The July Letter………

Friends,                                                                                               July 17, 2016

Two months of high ANXIETY in our lives finally melted as we opened the door to a lovely little house in Birch Bay, Washington.  Our address says Blaine as that’s the nearest town, about ten miles away.  We totally lucked out and rented a house that is a five minute walk from Peter, Leslie’s son.

The little neighborhood we all live in sits on a hilltop overlooking Birch Bay – we can walk to the beach.  The bay is ringed by forested hills.  The water is blue.  And in the distance we see islands and a piece of Canada.  When the tide goes out a huge stretch of beach, five hundred yards wide, is left high and dry giving the kids a big sandbox to dig in and the clam diggers lots of room to secure the evening’s supper.

Driving to the grocery store takes about 20 minutes and is a total delight to drive. We pass through an arm of the forest first.  Giant pines, cedars, birch and maple trees lock arms into a dense, dark forest here – where the wild things live.  The 100 foot pine trees are magnificent and stand at attention but soon give way to farm land.  Right now it’s “Raspberry Fields Forever”.  Turns out 60% of the raspberries consumed in America come from this county, Whatcom – named after the Whatcom Indians.  The raspberries are grown in rows just like grapes.  Harvesting has just started and the way they pick the berries is amazing.  Some local guy here invented “the Tickler”.  It’s a machine about ten feet long that straddles a raspberry plant and has 25 little bars of metal on each side of the tickler which vibrate and tickle the plant into giving up the berries.  Boxes are waiting underneath the machine to catch the fruit.   The cherry and strawberry harvests are just finishing up now and blueberries and blackberries will be next.

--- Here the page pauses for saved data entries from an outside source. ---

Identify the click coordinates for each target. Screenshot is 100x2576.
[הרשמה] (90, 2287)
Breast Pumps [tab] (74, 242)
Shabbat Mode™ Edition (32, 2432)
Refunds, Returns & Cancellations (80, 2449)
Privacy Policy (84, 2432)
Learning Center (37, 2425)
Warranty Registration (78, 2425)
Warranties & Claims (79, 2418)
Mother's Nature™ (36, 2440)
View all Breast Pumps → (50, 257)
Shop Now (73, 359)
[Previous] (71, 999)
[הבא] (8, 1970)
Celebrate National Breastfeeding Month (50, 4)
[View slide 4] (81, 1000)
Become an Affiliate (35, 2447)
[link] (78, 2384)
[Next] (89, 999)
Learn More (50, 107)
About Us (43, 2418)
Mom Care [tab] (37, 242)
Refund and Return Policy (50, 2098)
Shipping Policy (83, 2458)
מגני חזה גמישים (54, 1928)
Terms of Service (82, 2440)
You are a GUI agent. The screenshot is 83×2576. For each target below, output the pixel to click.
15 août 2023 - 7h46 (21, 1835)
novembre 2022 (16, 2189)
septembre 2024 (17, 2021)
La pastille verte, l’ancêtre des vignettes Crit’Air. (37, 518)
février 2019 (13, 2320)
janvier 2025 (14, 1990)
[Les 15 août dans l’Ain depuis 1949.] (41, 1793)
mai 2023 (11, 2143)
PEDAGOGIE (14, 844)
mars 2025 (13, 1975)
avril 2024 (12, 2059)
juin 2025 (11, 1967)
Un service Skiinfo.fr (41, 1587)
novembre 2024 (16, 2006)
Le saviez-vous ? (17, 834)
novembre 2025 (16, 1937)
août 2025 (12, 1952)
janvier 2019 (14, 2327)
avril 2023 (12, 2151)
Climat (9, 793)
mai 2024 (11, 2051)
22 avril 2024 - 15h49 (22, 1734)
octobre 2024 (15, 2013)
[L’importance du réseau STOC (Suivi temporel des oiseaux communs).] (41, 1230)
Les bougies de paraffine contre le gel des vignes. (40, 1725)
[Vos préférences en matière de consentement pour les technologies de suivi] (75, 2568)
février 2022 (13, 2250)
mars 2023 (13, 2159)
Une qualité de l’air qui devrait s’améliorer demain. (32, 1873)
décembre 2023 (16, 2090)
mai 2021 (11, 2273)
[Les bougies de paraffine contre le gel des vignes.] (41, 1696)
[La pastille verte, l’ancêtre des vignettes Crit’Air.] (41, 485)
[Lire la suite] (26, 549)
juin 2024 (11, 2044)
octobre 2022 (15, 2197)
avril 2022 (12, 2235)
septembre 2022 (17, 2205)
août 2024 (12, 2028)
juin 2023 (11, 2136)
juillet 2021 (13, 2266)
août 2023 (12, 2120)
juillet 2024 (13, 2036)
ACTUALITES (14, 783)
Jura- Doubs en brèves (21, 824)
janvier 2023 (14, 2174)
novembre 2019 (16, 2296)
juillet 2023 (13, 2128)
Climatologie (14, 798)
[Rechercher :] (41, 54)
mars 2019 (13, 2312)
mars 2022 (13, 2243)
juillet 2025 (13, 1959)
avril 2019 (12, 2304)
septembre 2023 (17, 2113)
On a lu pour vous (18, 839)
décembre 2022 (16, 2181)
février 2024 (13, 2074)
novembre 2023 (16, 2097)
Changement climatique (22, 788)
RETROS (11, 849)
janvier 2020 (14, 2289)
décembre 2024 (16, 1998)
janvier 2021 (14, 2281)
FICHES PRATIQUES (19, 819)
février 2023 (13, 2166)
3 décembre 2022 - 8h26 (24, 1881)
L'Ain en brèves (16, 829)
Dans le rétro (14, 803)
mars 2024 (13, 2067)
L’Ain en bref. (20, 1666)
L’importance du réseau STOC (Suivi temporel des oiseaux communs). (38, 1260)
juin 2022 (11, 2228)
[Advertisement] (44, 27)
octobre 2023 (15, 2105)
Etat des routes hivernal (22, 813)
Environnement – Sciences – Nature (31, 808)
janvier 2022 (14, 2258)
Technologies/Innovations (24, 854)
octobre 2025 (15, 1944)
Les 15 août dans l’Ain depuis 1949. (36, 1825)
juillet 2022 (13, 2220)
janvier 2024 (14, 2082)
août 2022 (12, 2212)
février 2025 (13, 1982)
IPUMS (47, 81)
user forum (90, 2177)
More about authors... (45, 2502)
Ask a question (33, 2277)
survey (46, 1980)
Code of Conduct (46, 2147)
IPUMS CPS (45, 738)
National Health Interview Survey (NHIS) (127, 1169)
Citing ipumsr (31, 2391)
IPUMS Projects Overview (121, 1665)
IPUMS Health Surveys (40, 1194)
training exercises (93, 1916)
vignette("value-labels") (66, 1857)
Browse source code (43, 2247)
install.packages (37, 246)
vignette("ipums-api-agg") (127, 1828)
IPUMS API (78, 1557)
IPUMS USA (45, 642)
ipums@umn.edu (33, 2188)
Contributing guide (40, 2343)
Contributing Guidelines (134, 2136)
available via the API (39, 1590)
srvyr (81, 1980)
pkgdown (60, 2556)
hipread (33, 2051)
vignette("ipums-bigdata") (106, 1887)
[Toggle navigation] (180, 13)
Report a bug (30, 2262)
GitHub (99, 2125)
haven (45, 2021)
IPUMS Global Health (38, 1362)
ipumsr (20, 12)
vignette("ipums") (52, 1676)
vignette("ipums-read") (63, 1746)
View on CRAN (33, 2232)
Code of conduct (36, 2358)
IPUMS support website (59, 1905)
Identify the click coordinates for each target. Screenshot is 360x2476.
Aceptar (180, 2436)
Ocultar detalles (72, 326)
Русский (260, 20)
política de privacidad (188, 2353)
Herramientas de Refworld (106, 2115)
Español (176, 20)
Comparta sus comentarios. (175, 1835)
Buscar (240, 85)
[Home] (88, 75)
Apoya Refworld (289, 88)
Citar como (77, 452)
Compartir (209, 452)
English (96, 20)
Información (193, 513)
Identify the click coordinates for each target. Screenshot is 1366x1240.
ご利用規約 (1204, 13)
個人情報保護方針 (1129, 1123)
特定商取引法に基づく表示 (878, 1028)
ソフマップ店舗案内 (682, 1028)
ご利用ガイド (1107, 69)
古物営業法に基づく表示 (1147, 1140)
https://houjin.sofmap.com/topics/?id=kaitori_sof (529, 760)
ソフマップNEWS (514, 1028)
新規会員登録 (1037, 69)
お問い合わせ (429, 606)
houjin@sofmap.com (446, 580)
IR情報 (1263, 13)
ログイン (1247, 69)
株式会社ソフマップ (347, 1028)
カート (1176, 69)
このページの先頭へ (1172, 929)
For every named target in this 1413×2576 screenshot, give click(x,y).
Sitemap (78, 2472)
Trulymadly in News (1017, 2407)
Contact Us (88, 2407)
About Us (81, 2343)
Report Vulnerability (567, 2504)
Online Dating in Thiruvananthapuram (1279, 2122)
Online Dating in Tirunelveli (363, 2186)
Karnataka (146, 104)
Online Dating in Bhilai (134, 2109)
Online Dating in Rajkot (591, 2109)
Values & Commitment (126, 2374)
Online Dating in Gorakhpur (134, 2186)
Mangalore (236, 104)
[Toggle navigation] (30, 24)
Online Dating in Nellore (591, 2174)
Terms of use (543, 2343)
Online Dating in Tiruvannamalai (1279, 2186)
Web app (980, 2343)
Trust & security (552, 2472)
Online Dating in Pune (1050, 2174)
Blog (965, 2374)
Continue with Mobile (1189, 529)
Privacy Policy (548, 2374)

We cross the Nooksack River next– again named for an Indian tribe – and spot a huge herd of dairy cattle luxuriating in the green grass of river bottom land.  A little further down the road and a horse ranch appears.  A field planted with potatoes is next.  And at this moment we look to the left and there stands Mt. Baker, snow covered at nearly 11,000 feet.  This is the most beautiful place I have ever been.  Leslie thinks the same.  The towering pines and lush landscape push the color green to top shelf.  I can’t even play my radio in the car when I drive though the forest; it’s too frivolous somehow.  I’m more interested in listening to the forest.

A sweet little state park is five minutes from our house and that’s my new meditation spot.  Leslie has flowers planted and blooming in the front flower box, her meditation, and she’s got tomato plants growing on the side of the house that gets the most sun.  Her Cancer ability to make a house a home shines out as we settle in.  Notable:  we have a gas stove and this is the first time either one of us has had one.  We’ve always hated electric stoves.  This house also has a neat gas fireplace that gives the room a cherry glow.  We will be ready for Winter when it comes.

A small thing, but important to me, is that I worked with an Indian medicine woman many years ago who gave me my Indian name: Two Crows.  First thing I did as I walked into the new house was check out the little back yard and there were two crows hopping around in the grass but looking right at me and talking – I know they were asking me where I’ve been.  I never saw a crow on the south Texas coast, and didn’t realize that until I moved here.

Bottom line: we are blown out at how beautiful it is here and realize we have made a very good move just in terms of lifestyle.  Having Peter come by and sample my vegetable soup trumps everything.  He and Leslie are off to the Raspberry Festival this afternoon.  I need more forest time – there is a healing there I need.  My office is open now.